Or is it still kind of like roughly the same, would you say?
Well, that's interesting.
Well, I haven't really thought about the location agnostic dimension of the EV charging.
Like my EV charging thesis pretty much stops at the amount of distribution infrastructure changes
that are going to have to take place if we start adding multiple kilowatt hours at the same time
when people get home from work.
You know, there's people that are spending their entire careers right now trying to solve this issue.
That's the worst time, right?
That's the worst time.
Yeah.
And there's, you know, there's some, like I said, there's a solution for every.
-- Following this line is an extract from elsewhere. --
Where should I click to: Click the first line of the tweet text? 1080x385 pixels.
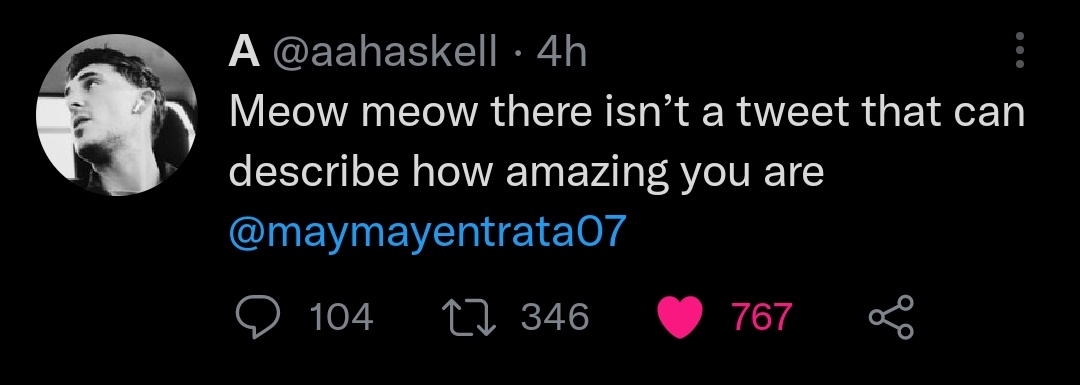pos(627,112)
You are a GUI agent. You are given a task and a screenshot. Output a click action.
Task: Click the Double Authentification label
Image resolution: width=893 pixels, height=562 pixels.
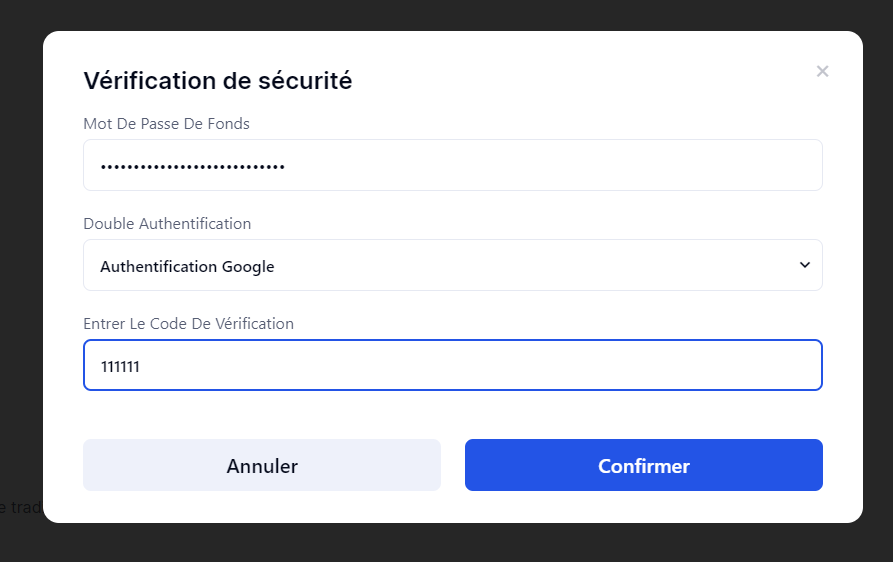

in the space. Now, whether or not it's feasible is a different story, but people are saying,
oh, well, just, you know, charge your car when you get to work, you know, like, what are you
doing at work with your car anyways? You might as well have, like, a little charging port to do
it. And then we do, like, rooftop stuff. Like, everything we can go down its own, like,
due diligence whole for, you know, multiple hours on discussing it. But, yeah, the EV problem is
one thing. But you electrify everything is another question. I mean, that's a, that's a thing that I
want to bring up any time someone makes a reference to Bitcoin's energy use. And it's like, well,
I mean, we're using electricity for a lot of other things, or that's the goal at least. So we're
going to have to solve this at one point or another. Yeah. I mean, frankly, in my view,
Bitcoin is the electrification of gold as a storage of value asset. Like, so how do you mine gold?
You use a big gigantic truck that's the size of like 10 school buses. And it drives around using
diesel fuel and it takes ore and it whatever there's trucks involved i don't know how it works
but like gold can't really be gold mining at least can't really be electrified right i don't think
you can really electrify those trucks or any of that infrastructure um bitcoin basically does many
the same things as gold similar purpose but it's fully digital so i this is the thing that
confuses me, Bitcoin is already fully electrified. That's where we want to go. That we want
electrify everything, right? And the electrify everything agenda has this increasing generation
by whatever, three to four X. I don't know, some multiple. So if we're so confident we're
going to do that, why would we be worried about an already electrified, you know, whatever it is,
0.5% of consumption? Yeah, I love this analogy. And I've used this occasionally when talking to
climate hawks about it's the electrification of money and and you know what we really need to do if you're
concerned about this is do a model of you know how much bitcoin adoption reduces gold consumption you
know gold demand pricing signals and so that that would be an interesting model to do and I think
it would it would have you know some interest for people in the space I don't know if it would
actually change any hearts and minds but it would be interesting to see yeah I mean you could see
you could say like look the world has a budget for hard money assets
and there's Bitcoin, there's gold, and maybe something else in there.
Gold, by the way, consumes more energy in its extraction refining than Bitcoin does.
I don't even think it's close.
And you could say, well, yeah, like one takes away from the other.
So all we're doing is actually a substitution.
But for that to work, people have to like acknowledge that Bitcoin has similar properties to gold.
And I guess like Bitcoin critics are not ready to do that.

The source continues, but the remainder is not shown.